### [Task description]
Pictures aside, copy exactly each line from the one that holds "This screenshot has height=622, width=288." through the last line of the records below.

### [The data]
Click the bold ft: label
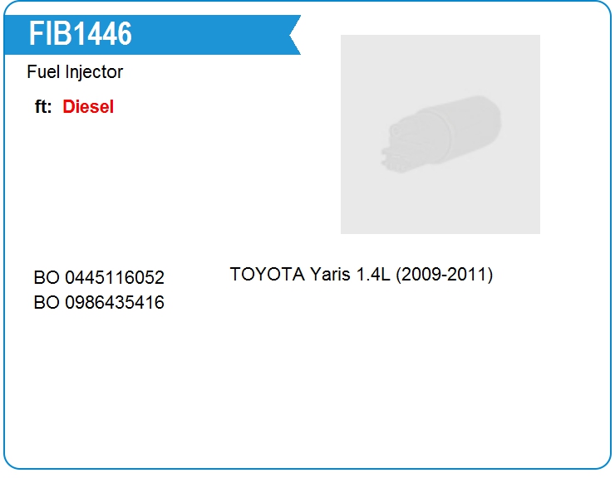Screen dimensions: 615x478 pos(43,107)
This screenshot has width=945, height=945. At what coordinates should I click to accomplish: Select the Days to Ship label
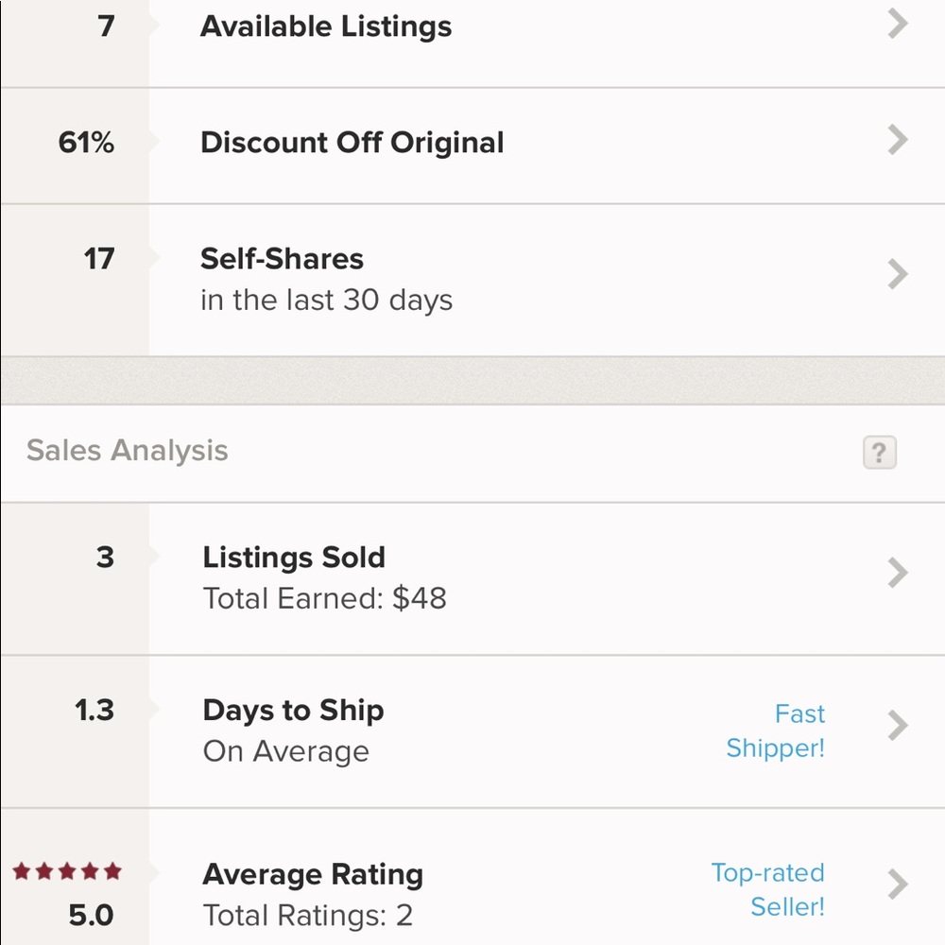pos(293,711)
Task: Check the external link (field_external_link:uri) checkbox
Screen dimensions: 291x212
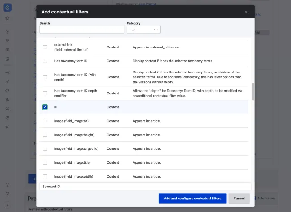Action: click(x=45, y=47)
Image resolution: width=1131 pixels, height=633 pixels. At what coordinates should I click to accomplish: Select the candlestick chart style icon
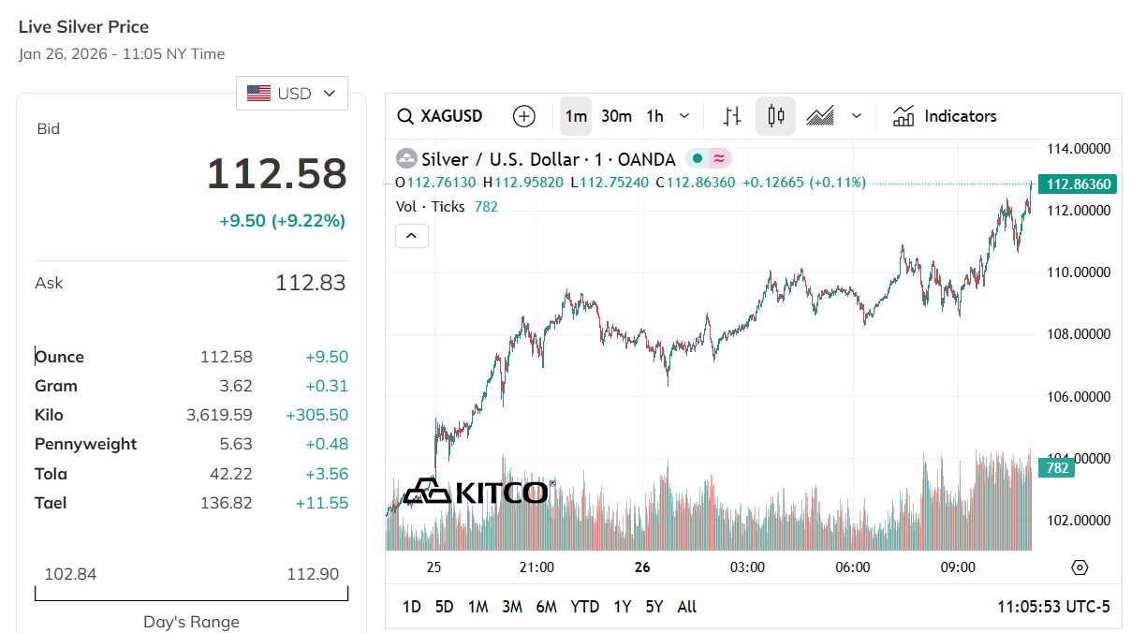pos(775,116)
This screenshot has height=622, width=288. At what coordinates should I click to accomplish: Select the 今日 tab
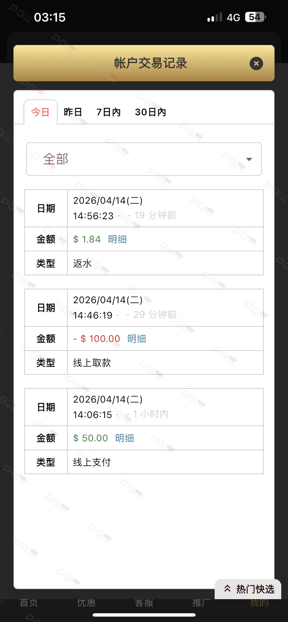(40, 112)
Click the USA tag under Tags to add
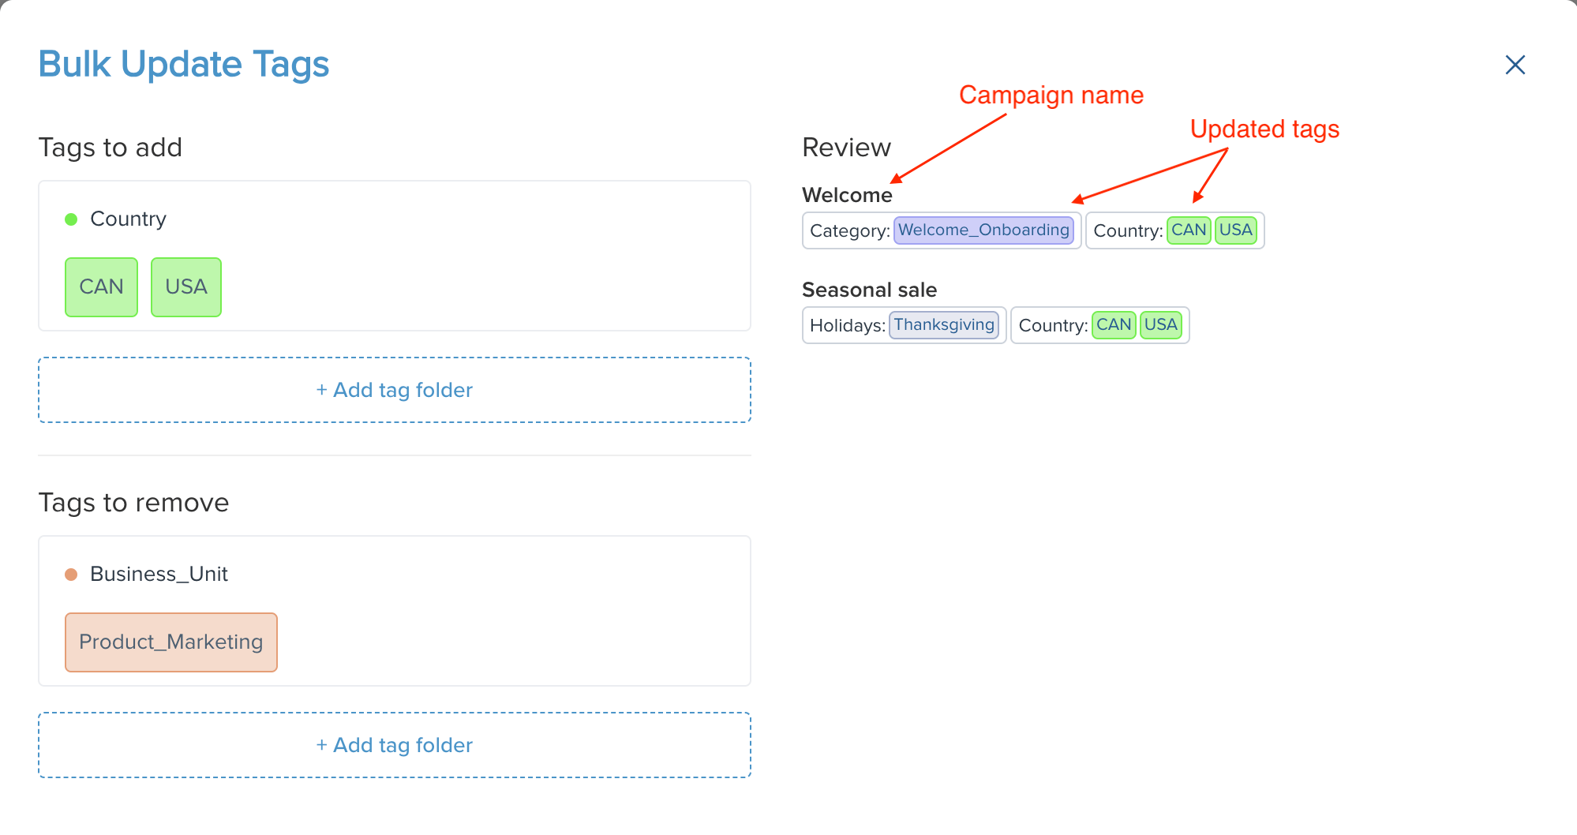 [186, 287]
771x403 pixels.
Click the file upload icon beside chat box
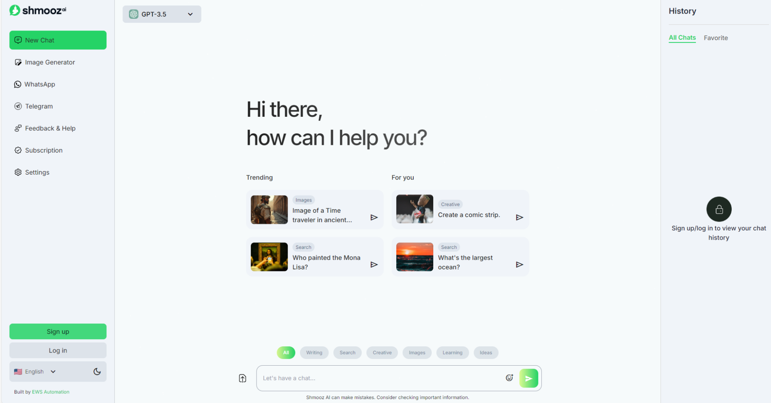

### [Expected output]
This screenshot has height=622, width=288. At what coordinates should I click to accomplish: Select the 今日 tab
(40, 112)
Click the USA tag under Tags to add
 [186, 287]
771x403 pixels.
Click the file upload icon beside chat box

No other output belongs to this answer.